Questa serie di anteprime sono per mettere a punto la messa in scena prima della première di Catania?

«I classici sono un vantaggio-garanzia, funzionano. Un testo che nasce adesso invece ha certo bisogno di un periodo di confronto con il pubblico per arrivare a una stesura definitiva. Ma non è detto che questa sia migliore di quella iniziale. Può essere quindi ancor più interessante vedere lo spettacolo alla nascita, quindi viene al mondo con il massimo della sua potenza».

Perché ha scelto per sé il ruolo di Iago e non di Otello?

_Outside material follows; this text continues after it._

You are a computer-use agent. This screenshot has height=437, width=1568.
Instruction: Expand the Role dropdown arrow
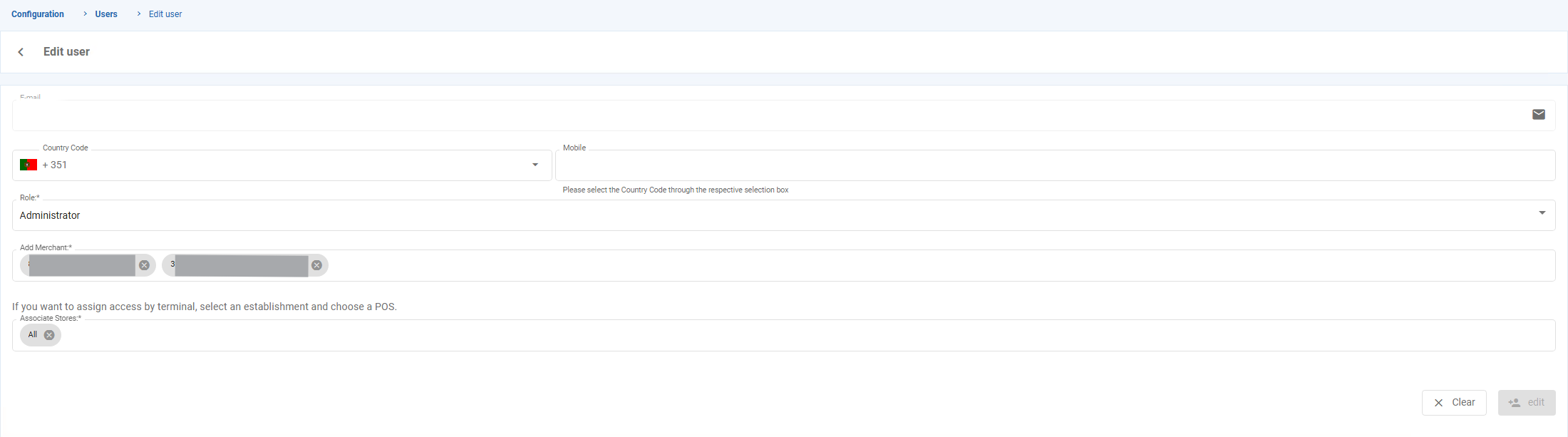click(1542, 213)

«Dovevo fare uno spettacolo con Vincenzo Pirotta, lo conosco da 20 anni. Due sono i protagonisti, Otello e Iago, e già nel ’700 i due attori si scambiavano i ruoli. Ma importante qui è anche il soldato che decide di raccontare la storia senza luoghi comuni. Il moro cattivo pesa sulla lettura di Otello, è uno diverso da noi che è facile additare. Invece il mio Otello è bianco e parla in siciliano, come Iago; qui la vera straniera è Desdemona che parla italiano...».

Si ha l’impressione oggi in Italia che il teatro sia spaccato a metà: i grandi nomi preferiscono i classici con letture acritiche, quelli che portano pubblico e trovano facilmente i produttori, ma non aggiungono niente di nuovo; e dall’altro un teatro di ricerca avanzatissimo, come quello di Castellucci della Sanzio, che però si dibatte in mille problemi economici… Lei sembra voler andare oltre la classificazione da “Meglio gioventù” del teatro italiano e cercare strade più impervie, ma forse più profonde…

«Ognuno fa quello che è. Io voglio fare cose che mi piacciono come spettatore, non farle per piacere ma solo quelle in cui credo, che mi appassionano. Voglio sapere cosa producono in me, quali questioni lasciano aperte? C’è la massima onestà da parte mia nel porgere allo sguardo degli altri quello che è interessante per me».

La cultura in generale soffre di scarsa attenzione o – per contraltare – di un’attenzione eccessiva quanto censoria e morbosa. Un consiglio per il neo ministro Franceschini?

«I ministri della Cultura devono difendere il nostro lavoro. Spero che abbia la forza di fare capire la crucialità della cultura e favorisca il coalizzarsi strategicamente degli italiani per la nostra identità di uomini».

Il cinema d’autore italiano sembra aver ritrovato la strada della denuncia sociale con il racconto crudo della miserrima realtà in cui stiamo vivendo: parlo de “La grande bellezza” ma anche de “Il capitale umano” a cui lei ha preso parte. Lei stesso con il suo esordio alla regia, “La città ideale”, sembra suggerire la strada di un nuovo radicale neorealismo…

«È stata una esperienza aurorale, era la prima volta che facevo il regista. Non mi sono posto il problema a quale genere appartenere. Ho scritto una sceneggiatura a partire dalle mie passioni di lettore e spettatore. Senza ricerca di stile o pertinenza. Una storia che fa pensare a Elio Petri. C’è una corda più filosofica, un tentativo di comprensione della realtà ma senza avere paura di una corda più folle e legata al sogno all’incubo, alla surrealtà, alle parti oniriche. L’interiorità era la questione che mi stava a cuore. Ma venendo a contatto con l’ambiente esterno, spero abbia anche una sua incidenza politica».

Otello è prodotto anche da Emilia Romagna Teatri.

«E li ringrazio. È una cosa nata con Cesena, con cui ho un rapporto forte, soprattutto con l’ex assessore Daniele Gualdi che ha inventato tante cose e oggi è presidente dell’Ert. Ho fatto tante produzioni anche del Bonci. Per me la Romagna significa ritorno a casa».